Двое молодых мужчин помогли ей пересадить Вадима на сиденье рядом с водительским. Потом Ангелина заплатила за то, чтобы их доставил домой один из водителей ресторана, которые дежурили как раз для таких случаев. Мужчина оказался разговорчивым, он явно пытался произвести на Орлову впечатление. Он то и дело обращался к ней с вопросами, намекал, что способен не только баранку крутить. Ангелина не чувствовала необходимости в общении. Потому, когда ей порядком надоела его болтовня, она приподнялась на заднем сиденье и, дыша крепким перегаром, сказала:

– Слушай, заткнись, пожалуйста. Мне просто нужно, чтобы ты доставил нас домой в целости и сохранности. Остальные услуги не требуются, понял? – водитель кивнул головой, и оставшуюся дорогу они провели в молчании, прерываемом громким похрапыванием Вадима.

Утреннее пробуждение показало, что Белов не помнил окончания вчерашнего веселья. Он спрашивал, Ангелина отвечала. И чем больше расспрашивал, тем больше удивлялся ответам. Он почувствовал к себе такое отвращение, что даже проглотил поднявшийся изнутри противный, тошнотворный комок. Вадим понял, что с этим образом жизни нужно заканчивать. Он не должен превратиться в вечно хмельное, заторможенное существо, получающее порции жалкой заботы от стареющей, одинокой женщины. Наконец он осторожно поднялся и сел, опершись о высокий подголовник кровати. В голове стучали тысячи отбойных молотков, а глаза явно намеревались покинуть свое обычное место. Ангелина выглядела более активной.
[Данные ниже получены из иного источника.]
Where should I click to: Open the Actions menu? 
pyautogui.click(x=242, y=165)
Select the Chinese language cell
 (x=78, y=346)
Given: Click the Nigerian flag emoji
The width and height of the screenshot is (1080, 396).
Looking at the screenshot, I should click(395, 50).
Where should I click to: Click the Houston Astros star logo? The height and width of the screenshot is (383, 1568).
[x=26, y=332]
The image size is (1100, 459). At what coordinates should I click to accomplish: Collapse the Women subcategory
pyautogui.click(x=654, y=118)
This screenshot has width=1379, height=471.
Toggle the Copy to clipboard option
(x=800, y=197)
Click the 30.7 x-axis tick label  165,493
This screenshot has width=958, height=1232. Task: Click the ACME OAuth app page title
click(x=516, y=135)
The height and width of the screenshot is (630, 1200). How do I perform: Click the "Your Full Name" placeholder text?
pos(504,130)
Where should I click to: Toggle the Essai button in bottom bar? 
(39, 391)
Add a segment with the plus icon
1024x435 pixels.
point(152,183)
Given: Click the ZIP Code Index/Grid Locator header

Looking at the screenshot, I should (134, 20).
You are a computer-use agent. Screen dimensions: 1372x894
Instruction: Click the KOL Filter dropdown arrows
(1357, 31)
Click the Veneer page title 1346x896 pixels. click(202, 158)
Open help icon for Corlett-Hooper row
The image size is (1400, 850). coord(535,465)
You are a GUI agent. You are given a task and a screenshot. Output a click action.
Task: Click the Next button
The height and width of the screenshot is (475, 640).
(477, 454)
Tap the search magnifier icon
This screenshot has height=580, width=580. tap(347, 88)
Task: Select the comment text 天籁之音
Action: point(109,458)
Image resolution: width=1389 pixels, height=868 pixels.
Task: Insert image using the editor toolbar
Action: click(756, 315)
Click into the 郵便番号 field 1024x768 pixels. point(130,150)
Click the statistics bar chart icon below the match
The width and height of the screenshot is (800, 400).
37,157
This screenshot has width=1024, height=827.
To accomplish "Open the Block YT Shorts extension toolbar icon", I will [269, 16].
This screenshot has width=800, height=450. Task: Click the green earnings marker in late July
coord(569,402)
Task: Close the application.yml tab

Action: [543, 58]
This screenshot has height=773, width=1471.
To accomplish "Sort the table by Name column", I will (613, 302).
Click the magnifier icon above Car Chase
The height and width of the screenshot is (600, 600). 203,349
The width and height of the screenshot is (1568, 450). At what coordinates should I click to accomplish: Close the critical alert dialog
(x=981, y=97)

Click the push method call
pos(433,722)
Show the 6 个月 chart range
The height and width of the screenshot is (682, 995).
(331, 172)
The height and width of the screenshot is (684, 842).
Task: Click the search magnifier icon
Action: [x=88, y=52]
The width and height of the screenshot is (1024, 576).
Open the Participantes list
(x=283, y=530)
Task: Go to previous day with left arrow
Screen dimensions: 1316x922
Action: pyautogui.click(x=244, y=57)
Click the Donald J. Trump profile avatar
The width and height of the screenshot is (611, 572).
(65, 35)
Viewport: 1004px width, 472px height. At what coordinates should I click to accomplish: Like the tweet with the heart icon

Она уже приняла душ, попивала кофе, а Вадиму принесла на подносе маленькую рюмку водки и бутерброд с красной икрой. Почувствовав запах спиртного, Белов замахал руками.

– Убери, убери, слышишь, не могу!

– Не будь ребенком. Промучаешься целый день. Пей, а потом жвачку пожуешь. Ничего твой компаньон не заметит, – оставив на кровати поднос, назидательно сказала Орлова. – Гораздо хуже будет, если ты явишься вот в таком полуживом виде. Давай, герой, вдохни и вперед!

Вадиму показалось, что его вывернет наизнанку, едва он ощутил горьковатый вкус водки. Он быстро задышал, зажмурив глаза, а потом через пару минут почувствовал, как разлившееся по телу тепло становится приятным, и в голове молотки словно объявили перерыв. Стало легче, настроение поднялось. Съев бутерброд, Вадим снова устроился на удобной, просторной кровати. Закрыл глаза и почувствовал, что готов уснуть.

– Эй, бизнесмен, мы так не договаривались, – присев на краешек кровати, громко произнесла Орлова. Вадим открыл глаза и увидел, что она уже одета для работы. – Понедельник – день тяжелый. Иди в душ, переодевайся. Мой водитель будет у подъезда через пятнадцать минут. Мы тебя подбросим.

– Спасибо, – обреченно ответил Вадим, поднимаясь с кровати.

В машине Белов сел к Ангелине. Она медленно повернулась к нему и, улыбаясь, подняла брови. Вадим молча смотрел на нее, и этот взгляд не предвещал комплиментов.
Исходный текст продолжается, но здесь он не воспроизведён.